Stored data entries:
————

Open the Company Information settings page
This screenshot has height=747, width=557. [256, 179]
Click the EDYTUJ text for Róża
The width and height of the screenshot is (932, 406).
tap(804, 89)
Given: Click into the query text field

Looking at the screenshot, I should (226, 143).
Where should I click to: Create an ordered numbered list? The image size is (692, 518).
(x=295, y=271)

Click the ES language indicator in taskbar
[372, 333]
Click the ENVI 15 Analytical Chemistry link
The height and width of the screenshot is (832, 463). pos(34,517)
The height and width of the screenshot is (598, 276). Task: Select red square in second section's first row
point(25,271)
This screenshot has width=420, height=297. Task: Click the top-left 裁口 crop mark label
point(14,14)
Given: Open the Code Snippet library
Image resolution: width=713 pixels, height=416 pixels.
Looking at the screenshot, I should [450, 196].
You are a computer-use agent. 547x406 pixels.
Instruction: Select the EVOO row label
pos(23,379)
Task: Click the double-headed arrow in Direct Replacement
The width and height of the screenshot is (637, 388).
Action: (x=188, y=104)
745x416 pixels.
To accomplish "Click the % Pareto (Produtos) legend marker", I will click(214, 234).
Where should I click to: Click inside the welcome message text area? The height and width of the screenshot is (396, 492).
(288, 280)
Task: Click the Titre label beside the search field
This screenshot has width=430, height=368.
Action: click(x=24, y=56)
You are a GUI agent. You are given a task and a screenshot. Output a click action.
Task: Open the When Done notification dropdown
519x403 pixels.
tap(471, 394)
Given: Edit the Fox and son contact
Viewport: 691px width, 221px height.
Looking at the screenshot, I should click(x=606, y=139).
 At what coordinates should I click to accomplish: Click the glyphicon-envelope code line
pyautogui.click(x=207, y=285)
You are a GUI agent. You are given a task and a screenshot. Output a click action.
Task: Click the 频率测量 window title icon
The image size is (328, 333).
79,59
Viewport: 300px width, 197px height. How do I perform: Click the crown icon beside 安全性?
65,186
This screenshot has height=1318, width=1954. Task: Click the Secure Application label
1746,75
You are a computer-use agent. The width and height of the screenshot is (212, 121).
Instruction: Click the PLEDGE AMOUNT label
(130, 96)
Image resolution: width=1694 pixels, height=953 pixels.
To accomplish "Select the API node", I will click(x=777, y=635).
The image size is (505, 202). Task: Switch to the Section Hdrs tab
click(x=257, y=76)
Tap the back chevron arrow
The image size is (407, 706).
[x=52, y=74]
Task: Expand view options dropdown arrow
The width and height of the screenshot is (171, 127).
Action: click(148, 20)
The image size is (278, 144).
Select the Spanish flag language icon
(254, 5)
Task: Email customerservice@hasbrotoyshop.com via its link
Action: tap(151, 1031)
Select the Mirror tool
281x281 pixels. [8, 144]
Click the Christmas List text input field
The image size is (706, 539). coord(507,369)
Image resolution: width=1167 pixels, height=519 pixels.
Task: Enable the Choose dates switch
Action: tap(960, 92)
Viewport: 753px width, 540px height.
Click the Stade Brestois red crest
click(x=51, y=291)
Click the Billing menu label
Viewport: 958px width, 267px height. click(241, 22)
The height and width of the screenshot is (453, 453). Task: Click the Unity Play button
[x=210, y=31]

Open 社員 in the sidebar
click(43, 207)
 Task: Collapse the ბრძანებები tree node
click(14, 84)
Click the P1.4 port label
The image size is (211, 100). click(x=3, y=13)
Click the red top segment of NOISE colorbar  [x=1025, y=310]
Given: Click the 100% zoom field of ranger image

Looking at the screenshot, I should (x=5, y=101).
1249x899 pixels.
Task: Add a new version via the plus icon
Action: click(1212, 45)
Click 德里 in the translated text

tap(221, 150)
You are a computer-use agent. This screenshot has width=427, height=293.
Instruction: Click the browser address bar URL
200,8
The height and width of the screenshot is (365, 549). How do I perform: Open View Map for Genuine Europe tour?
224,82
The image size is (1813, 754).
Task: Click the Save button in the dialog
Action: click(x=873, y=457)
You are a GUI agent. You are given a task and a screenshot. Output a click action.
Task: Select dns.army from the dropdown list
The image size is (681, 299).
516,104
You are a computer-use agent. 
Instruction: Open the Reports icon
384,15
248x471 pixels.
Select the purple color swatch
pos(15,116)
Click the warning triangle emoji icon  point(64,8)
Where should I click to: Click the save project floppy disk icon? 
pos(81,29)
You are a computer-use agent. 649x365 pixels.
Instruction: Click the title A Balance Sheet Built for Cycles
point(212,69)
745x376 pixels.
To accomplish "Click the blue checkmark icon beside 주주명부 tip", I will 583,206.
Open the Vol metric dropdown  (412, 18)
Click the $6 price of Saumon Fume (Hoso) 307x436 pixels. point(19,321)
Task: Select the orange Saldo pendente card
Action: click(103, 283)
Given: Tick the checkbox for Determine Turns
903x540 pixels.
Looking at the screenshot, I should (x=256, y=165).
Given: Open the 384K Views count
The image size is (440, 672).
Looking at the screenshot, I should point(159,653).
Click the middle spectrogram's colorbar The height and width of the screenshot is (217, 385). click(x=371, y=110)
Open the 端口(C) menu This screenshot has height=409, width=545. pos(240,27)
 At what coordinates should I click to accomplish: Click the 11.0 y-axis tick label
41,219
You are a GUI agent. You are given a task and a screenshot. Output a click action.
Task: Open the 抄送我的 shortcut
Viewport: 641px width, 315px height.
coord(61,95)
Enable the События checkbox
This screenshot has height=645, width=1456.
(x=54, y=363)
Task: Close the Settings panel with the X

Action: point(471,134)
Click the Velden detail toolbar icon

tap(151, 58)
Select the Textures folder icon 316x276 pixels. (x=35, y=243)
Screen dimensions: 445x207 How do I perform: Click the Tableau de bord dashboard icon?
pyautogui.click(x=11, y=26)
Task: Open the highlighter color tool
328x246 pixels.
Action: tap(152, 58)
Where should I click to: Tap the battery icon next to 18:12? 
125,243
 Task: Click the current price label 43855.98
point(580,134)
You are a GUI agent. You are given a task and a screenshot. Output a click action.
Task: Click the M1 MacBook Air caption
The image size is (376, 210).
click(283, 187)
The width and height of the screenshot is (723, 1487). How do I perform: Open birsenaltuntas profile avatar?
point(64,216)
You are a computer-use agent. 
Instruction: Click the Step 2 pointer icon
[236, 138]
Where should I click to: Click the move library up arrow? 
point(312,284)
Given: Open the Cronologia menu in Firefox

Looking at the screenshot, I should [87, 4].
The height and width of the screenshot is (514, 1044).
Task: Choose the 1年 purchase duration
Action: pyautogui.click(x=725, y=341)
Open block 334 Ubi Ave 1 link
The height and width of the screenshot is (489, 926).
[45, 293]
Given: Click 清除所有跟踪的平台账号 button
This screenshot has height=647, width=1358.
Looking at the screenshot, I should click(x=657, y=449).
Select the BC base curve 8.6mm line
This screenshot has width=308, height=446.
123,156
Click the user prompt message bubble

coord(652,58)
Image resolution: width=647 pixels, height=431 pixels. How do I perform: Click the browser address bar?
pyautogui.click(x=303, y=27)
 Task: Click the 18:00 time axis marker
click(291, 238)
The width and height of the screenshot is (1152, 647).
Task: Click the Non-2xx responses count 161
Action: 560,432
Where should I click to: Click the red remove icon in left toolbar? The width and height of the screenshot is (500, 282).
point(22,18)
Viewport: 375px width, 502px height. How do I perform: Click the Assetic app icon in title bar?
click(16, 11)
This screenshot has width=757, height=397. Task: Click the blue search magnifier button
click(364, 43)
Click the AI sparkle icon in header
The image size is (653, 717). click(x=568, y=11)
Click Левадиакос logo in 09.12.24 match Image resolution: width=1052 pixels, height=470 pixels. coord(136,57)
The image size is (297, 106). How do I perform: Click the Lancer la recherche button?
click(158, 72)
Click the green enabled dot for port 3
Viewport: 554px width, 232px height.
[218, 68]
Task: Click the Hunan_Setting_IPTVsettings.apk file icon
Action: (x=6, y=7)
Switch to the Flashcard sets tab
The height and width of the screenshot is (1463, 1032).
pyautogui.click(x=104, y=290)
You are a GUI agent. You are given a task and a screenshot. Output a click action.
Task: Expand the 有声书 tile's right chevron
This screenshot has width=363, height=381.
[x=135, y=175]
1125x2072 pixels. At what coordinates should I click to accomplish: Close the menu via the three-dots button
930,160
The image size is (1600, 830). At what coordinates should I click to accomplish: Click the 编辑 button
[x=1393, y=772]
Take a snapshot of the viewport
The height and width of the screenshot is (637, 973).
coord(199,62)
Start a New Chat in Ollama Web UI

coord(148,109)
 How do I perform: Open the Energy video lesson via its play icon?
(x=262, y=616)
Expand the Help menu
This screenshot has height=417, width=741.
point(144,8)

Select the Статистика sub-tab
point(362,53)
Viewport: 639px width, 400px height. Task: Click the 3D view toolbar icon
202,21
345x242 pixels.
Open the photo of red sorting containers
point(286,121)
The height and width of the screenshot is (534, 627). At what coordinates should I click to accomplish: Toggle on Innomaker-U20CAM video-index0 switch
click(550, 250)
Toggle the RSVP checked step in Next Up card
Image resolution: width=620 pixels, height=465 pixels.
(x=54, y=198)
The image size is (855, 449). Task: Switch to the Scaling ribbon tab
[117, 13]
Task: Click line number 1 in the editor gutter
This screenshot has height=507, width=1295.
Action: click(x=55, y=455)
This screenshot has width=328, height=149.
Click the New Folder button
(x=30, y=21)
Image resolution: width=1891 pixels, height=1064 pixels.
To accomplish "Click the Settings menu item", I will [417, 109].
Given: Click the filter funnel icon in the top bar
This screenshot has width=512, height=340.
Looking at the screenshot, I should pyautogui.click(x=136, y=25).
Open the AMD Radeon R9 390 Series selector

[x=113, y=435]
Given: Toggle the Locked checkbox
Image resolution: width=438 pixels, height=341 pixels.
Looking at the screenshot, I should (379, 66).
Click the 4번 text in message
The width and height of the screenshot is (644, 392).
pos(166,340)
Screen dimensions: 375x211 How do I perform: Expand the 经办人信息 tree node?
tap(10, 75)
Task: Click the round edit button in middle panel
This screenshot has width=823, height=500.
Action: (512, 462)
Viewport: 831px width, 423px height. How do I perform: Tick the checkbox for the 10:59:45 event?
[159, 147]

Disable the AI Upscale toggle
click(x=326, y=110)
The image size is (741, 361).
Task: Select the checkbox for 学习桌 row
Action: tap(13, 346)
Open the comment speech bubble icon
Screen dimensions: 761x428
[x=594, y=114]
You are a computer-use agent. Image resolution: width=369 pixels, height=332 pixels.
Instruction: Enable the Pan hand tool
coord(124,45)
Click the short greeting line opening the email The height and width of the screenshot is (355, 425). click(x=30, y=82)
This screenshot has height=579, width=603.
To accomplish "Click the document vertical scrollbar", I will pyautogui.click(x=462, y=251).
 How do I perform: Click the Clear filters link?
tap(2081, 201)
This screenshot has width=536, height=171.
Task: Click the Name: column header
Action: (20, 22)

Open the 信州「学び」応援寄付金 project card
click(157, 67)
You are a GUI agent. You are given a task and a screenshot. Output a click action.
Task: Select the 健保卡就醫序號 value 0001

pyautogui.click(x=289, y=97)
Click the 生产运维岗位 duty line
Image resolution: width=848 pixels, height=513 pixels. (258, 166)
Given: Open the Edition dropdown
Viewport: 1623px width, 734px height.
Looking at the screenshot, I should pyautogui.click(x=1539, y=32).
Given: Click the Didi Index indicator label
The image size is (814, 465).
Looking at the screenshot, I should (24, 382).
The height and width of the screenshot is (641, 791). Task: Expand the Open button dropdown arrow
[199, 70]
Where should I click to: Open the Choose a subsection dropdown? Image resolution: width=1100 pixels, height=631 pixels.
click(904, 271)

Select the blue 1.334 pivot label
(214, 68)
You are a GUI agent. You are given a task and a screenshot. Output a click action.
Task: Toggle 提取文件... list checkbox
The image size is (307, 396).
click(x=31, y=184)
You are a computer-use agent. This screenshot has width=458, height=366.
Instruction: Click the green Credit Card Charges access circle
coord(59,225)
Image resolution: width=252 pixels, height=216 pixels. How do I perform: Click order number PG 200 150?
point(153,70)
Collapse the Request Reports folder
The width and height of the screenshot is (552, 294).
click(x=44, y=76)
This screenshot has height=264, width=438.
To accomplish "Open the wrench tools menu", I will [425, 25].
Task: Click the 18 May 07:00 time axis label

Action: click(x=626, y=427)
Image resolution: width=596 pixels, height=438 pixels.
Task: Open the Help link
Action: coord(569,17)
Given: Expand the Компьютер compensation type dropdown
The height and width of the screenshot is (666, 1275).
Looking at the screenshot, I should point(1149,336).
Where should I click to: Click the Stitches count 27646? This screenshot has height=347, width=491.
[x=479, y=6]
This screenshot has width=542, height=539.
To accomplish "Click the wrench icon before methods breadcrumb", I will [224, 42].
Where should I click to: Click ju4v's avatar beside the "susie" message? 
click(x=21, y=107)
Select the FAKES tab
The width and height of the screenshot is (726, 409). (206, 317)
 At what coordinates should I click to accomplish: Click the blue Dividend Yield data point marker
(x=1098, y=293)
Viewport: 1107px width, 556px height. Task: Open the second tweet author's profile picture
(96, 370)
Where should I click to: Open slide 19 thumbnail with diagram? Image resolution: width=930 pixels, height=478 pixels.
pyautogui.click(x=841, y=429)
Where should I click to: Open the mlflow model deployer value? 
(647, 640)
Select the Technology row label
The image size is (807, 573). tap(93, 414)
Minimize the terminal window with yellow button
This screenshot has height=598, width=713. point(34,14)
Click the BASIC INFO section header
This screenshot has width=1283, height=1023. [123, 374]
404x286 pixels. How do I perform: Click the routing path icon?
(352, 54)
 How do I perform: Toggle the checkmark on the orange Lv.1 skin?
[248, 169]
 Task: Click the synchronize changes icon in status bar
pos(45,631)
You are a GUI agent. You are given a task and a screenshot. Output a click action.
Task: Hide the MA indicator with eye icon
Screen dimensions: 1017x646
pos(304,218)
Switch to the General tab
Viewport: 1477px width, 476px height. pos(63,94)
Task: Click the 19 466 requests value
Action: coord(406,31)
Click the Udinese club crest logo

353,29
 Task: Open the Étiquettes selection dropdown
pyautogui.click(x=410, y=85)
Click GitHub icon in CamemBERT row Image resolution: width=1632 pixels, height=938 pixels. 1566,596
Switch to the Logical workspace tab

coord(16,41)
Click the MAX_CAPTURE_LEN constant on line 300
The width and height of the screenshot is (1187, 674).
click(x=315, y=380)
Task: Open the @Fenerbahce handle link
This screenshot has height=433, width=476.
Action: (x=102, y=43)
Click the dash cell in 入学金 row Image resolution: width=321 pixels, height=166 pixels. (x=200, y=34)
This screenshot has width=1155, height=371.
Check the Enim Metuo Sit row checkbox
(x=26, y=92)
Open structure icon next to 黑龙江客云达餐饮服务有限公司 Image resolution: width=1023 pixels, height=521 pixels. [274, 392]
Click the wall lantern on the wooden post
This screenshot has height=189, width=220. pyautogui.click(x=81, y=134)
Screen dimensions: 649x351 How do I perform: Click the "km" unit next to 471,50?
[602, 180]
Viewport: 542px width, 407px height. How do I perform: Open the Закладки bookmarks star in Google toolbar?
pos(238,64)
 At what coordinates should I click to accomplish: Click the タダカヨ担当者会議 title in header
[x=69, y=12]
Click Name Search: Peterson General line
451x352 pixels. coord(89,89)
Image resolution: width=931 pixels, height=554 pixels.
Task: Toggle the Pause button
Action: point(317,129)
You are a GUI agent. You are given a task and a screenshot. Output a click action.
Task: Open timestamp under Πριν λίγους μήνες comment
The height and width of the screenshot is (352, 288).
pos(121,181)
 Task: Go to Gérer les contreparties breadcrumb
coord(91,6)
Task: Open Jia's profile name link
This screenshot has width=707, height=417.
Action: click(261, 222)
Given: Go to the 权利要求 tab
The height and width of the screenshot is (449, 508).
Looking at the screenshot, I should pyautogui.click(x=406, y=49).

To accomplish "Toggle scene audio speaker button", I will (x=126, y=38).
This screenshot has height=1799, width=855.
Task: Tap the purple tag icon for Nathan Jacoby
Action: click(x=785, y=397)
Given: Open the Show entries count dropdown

————

#### PROBLEM:
Work through the records above. Copy every line with the string "middle".

#### OUTPUT FOR THIS TASK:
Click the middle spectrogram's colorbar The height and width of the screenshot is (217, 385). click(x=371, y=110)
Task: Click the round edit button in middle panel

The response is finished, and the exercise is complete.